I found a connection to Phenomenology and Dwelling in the Word through Dallas Willard and Ken Reynhout. I had lunch with Ken yesterday and I described Dwelling in the Word to him. He smiled, and, knowing Keifert’s basis in phenomenology, saw the connection immediately.
This morning I was reviewing my resources in Scrivener and was immediately drawn to Willard’s Chapter Historical and Philosophical Foundations of Phenomenology from the book on phenomenology and counseling, (Paul Bloland, ed.) Willard provides a helpful overview of Husserl’s Phenomenology and then connects it to counseling. He says,
Jennings notes that the understanding of phenomenology among psychologist is often exhausted by “the simplistic idea of valuing the individual’s subjective point of view.” (p. 1231) The “phenomenological” approach to the client and client/therapist relationships in the practice of counseling is often understood to be one of unbiased readiness to receive whatever presents itself in the client and the relationship without denials or prejudicial interpretations. ((Jennings, Jerry L. (1986) “Husserl Revisited: The Forgotten Distinction between Psychology and Phenomenology.” American Psychologist. 41, 1231-1240.))
Willard goes on to say,
[phenomenology] inculcates an attitude toward the individual client and the counseling situation which permits the client and the therapist to be “themselves present” to one another.

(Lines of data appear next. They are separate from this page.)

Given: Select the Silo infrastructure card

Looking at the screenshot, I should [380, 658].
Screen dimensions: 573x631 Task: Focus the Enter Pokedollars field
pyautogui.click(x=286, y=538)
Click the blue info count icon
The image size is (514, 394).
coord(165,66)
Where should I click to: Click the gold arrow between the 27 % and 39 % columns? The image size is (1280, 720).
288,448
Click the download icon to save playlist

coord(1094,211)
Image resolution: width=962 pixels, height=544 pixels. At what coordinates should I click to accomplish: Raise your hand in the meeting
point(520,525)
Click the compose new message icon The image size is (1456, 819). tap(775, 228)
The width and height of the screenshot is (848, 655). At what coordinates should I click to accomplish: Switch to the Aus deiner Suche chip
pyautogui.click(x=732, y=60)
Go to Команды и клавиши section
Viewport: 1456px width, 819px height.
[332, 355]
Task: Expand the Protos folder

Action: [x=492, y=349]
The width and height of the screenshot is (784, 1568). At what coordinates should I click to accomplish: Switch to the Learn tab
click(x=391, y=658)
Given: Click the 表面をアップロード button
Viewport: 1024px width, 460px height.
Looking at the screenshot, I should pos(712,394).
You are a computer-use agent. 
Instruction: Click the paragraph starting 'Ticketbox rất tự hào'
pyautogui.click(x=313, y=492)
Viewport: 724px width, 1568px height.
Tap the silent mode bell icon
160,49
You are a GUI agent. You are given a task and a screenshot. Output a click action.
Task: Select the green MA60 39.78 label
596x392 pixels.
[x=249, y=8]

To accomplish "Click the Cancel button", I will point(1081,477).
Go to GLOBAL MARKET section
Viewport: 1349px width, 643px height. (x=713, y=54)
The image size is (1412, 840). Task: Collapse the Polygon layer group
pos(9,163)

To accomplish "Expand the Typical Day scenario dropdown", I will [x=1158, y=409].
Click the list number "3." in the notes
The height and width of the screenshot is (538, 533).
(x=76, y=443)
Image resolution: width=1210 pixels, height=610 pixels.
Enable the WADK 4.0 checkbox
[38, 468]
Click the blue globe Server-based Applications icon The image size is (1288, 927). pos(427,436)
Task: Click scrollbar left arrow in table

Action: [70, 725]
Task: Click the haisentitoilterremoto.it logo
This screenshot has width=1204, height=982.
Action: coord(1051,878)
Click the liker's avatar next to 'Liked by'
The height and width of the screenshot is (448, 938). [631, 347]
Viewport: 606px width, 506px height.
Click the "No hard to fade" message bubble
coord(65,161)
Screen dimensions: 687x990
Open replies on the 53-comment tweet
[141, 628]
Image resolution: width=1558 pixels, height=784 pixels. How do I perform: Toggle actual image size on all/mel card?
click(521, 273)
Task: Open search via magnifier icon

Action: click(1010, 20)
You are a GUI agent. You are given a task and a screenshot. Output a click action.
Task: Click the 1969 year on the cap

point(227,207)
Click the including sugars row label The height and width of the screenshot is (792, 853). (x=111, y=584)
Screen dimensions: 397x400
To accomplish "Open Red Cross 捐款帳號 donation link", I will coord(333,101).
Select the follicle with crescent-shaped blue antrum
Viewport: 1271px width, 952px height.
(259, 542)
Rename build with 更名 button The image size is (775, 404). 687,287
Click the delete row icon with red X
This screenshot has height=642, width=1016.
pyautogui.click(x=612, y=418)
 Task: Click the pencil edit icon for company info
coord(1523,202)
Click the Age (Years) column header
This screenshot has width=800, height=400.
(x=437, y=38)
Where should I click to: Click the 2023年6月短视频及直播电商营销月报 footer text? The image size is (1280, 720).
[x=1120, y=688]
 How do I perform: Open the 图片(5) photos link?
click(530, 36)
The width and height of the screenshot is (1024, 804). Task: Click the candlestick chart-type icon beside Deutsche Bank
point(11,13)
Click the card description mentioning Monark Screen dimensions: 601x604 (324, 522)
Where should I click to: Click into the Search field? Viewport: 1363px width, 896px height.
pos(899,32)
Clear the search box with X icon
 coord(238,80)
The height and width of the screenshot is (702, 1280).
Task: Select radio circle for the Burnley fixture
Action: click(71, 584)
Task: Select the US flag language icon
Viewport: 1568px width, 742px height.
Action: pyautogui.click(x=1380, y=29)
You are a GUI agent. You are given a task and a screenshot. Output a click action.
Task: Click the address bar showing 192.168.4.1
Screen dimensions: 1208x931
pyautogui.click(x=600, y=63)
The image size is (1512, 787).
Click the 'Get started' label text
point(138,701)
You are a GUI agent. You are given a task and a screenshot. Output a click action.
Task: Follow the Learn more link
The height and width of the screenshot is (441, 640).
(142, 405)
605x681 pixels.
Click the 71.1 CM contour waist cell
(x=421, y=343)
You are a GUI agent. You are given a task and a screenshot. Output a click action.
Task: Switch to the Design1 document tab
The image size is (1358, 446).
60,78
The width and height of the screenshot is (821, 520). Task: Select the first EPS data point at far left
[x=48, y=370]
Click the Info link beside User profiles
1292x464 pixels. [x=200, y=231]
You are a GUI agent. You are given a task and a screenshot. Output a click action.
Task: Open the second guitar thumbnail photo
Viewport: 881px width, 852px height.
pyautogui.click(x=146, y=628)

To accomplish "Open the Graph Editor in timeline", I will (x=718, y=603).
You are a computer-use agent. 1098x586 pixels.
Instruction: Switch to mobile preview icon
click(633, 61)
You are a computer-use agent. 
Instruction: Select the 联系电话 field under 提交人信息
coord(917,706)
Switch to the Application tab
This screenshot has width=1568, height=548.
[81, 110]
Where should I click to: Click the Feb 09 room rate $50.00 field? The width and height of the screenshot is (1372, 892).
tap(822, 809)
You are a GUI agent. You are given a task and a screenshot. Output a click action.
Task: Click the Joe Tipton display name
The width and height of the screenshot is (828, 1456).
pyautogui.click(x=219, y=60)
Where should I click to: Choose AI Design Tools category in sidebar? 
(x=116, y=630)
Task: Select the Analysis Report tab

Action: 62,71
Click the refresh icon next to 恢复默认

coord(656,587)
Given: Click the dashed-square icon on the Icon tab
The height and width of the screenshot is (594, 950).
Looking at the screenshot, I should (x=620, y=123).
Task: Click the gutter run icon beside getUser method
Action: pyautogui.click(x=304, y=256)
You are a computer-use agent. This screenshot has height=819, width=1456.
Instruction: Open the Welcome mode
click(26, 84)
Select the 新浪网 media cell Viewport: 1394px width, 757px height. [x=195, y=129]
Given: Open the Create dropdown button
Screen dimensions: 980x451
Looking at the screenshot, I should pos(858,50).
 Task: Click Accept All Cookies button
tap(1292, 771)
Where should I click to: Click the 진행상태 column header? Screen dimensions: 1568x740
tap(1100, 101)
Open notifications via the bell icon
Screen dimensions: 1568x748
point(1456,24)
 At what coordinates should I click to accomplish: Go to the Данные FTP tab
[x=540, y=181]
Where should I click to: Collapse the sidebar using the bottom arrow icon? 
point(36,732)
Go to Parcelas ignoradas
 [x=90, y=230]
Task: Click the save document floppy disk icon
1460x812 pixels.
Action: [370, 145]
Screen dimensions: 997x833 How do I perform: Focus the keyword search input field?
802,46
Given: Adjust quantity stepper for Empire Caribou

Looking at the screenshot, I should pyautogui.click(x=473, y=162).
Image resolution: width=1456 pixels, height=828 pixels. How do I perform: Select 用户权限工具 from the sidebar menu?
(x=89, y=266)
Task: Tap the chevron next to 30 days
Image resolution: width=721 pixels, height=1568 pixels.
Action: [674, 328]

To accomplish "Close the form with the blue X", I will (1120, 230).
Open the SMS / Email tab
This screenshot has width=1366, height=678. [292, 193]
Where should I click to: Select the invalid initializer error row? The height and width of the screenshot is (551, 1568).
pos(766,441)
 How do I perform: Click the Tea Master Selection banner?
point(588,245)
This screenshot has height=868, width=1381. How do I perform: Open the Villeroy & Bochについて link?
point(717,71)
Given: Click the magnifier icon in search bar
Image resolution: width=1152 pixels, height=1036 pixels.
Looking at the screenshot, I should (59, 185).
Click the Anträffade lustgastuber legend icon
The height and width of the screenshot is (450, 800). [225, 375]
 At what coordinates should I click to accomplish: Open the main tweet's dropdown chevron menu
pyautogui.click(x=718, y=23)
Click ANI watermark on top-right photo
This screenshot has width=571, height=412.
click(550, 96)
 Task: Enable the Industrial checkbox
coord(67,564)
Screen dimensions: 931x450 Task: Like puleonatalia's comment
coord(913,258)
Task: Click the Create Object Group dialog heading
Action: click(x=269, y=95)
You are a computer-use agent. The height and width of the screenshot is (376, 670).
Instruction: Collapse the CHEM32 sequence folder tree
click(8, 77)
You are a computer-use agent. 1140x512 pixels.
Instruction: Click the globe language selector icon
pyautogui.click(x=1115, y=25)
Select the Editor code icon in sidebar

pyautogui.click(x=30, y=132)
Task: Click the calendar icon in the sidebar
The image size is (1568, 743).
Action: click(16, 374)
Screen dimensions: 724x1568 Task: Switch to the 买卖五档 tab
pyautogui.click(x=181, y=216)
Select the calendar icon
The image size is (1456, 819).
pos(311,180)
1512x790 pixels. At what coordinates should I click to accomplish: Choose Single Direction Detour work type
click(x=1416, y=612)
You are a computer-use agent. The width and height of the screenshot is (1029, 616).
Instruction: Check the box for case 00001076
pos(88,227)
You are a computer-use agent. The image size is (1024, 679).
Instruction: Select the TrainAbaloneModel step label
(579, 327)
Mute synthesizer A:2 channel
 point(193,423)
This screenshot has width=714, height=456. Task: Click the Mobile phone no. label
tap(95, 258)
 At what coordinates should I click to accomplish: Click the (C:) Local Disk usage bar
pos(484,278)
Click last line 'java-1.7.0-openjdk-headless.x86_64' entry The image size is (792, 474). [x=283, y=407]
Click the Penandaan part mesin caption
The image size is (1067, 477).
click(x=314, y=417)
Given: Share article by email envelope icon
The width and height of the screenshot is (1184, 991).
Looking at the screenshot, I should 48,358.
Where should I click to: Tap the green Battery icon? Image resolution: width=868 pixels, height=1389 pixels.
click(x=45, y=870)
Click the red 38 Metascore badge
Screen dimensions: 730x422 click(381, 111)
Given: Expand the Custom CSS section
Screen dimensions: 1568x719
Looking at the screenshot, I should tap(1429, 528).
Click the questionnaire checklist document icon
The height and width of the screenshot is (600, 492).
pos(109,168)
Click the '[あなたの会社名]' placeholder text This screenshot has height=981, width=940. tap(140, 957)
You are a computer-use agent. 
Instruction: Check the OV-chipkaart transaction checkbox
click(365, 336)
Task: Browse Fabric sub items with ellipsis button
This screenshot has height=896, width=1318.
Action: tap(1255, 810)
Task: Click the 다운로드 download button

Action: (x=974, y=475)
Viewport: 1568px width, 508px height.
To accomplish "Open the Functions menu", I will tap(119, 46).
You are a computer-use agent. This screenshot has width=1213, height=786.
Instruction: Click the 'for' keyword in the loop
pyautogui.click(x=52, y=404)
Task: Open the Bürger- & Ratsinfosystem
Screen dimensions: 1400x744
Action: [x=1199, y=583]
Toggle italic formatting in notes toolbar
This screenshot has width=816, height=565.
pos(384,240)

I suggest that this is the power of Dwelling in the Word. The listener, within the conversation between two “reasonably friendly looking strangers,” approaches the speaker “with unbiased readiness to receive whatever presents itself in the [conversation partner] and the relationship without denials or prejudicial interpretations.” I further suggest that this form of listening is a Trinitarian Praxis of indwelling–of being fully present for the other–in order to set the other free.